Oil and gas brass from around the world are power-lunching at the Calgary Petroleum Club this week. They’re here for the Canadian Petroleum Institute’s international executive-development program.

Along with Alberta prime rib, here are some new statistics for the execs to chew over – courtesy of veteran oilpatch chronicler Ian Doig.

Doig’s tartly worded Doig’s Digest newsletter has prompted many a CEO to order extra wine with lunch, especially if he or she is on the writer’s skewer in that particular issue.

In his just-released 10th annual Canadian Energy Ventures Abroad compendium, Doig reports that in 2002, Canadian exploration and production companies boosted their international oil production by 46 per cent and their natural gas production by 64 per cent over the previous year.

In less than a decade, production abroad by firms flying the Maple Leaf has increased to almost 890,000 barrels a day (b/d) of crude oil and liquids, compared with just 136,000 b/d in 1993.

Gas production abroad has jumped to more than one billion cubic feet a day, compared with only 328 million cu. ft./d in 1993.

The figures show not only the
growing global reach of the Canadian industry, but the declining hold of the Western Canadian Sedimentary Basin on the home-grown industry.

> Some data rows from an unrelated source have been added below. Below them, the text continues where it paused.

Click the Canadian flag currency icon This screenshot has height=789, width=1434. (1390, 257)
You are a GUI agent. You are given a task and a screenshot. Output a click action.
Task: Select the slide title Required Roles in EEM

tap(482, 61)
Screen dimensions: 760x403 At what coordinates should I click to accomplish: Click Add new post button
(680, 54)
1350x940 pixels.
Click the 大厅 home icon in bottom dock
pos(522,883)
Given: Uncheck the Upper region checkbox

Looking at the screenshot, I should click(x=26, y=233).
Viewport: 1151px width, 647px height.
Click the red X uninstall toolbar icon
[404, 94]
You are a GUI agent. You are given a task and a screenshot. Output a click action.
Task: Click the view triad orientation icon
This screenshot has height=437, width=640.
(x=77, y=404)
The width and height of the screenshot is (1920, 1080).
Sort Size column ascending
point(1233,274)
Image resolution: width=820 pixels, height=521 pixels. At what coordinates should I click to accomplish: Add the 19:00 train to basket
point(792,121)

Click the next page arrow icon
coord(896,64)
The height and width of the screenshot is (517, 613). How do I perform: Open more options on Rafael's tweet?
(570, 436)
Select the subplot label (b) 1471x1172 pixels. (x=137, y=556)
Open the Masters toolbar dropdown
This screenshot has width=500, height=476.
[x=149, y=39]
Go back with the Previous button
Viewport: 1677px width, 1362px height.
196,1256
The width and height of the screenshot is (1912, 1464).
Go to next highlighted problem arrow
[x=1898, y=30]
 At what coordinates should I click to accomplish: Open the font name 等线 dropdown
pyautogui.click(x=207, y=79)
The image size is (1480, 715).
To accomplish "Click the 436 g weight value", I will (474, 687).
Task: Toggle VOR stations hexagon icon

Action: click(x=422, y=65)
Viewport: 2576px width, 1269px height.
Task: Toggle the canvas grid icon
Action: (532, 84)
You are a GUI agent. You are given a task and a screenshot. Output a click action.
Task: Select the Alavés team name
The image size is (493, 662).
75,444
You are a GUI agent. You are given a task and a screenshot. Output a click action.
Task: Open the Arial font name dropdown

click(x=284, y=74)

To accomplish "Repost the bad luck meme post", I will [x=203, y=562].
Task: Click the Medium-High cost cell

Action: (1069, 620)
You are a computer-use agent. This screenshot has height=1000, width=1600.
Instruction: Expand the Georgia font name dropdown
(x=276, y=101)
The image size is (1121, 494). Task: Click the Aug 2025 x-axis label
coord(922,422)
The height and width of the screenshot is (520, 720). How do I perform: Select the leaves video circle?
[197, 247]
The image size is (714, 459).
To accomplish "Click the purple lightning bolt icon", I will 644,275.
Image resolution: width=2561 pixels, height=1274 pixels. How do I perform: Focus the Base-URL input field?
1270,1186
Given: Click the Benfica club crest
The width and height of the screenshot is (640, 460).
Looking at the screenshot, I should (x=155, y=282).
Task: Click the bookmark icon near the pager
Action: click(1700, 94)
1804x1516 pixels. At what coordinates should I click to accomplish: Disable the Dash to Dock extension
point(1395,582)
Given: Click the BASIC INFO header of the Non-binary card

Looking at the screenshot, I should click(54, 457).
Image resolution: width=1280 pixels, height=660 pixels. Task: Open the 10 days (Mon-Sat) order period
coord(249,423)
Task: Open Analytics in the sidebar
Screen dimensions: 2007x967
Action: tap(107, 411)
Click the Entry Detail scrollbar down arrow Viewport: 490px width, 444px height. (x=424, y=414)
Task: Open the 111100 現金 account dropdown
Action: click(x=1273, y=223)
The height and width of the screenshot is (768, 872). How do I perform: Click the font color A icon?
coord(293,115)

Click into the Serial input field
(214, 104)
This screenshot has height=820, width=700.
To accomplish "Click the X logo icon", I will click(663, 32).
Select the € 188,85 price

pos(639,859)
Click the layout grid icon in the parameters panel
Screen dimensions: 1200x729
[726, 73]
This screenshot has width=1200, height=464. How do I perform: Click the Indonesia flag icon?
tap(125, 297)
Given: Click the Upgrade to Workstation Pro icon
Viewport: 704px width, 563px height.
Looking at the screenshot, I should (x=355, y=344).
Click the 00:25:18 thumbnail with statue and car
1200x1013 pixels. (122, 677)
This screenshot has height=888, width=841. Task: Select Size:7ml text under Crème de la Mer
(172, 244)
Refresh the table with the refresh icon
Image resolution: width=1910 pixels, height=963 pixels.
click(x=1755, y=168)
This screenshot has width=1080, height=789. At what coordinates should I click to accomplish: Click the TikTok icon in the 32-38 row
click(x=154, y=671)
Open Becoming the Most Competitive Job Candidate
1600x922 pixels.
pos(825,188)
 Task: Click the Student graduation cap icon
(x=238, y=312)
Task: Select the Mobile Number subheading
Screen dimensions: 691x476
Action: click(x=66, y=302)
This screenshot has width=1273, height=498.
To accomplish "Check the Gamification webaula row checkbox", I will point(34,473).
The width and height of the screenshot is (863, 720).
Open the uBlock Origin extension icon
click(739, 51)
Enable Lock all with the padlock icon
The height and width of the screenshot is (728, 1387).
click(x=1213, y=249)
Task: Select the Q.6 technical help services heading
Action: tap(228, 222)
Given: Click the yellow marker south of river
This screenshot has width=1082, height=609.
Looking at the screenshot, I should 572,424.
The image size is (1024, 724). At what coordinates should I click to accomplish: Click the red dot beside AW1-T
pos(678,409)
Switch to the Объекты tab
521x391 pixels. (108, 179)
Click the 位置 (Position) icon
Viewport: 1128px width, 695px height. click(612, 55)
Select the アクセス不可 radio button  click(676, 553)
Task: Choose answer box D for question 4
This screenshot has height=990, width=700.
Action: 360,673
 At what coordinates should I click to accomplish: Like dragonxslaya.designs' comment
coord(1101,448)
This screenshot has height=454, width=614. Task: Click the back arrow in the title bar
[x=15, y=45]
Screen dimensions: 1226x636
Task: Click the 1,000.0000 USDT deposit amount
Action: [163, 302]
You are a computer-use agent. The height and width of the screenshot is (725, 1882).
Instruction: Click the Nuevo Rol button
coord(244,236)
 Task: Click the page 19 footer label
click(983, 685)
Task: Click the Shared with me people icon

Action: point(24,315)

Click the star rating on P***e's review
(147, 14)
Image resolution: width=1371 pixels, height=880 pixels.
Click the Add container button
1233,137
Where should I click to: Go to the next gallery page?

Canadian firms spent 13 per cent of their capital expenditures outside Canada last year, Doig notes.
The five heavyweights with the largest international crude oil and
liquids production are Talisman Energy Inc., Petro-Canada, Nexen Inc., PetroKazakhstan Inc.
(formerly Hurricane Hydrocarbons Ltd.), and EnCana
Corp.

For international gas
production, the top five
are EnCana, Talisman,
Petro-Can, Nexen and Canadian Natural Resources Limited.

* * * * *

Alberta’s big oil and gas producers aren’t the only industry players spreading their wings to faraway places.

Precision Drilling Corp., Canada’s largest
oilfield services company, has landed a $339-million US contract extension to drill more natural gas wells in Mexico.

The development is a key part of Precision CEO Hank Swartout’s plan to produce half the company’s revenue from foreign sources by 2005.

Precision and partner BJ Services Company of Houston will drill another 285 gas wells for the Mexican state oil company Petroleos Mexicanos (Pemex) in the Burgos basin in northern Mexico. Precision will ship another three rigs to the country, bringing its rig fleet
there to 10.

Pemex first hired Precision in 2001 to drill 240 wells in the Burgos basin, estimated to hold up to 75 trillion cubic feet of untapped gas.

* * * * *

Energy Minister Murray Smith has been hinting that the Alberta government might again dole out natural gas and electricity rebates to homeowners this winter, when some analysts expect gas prices could hit record highs.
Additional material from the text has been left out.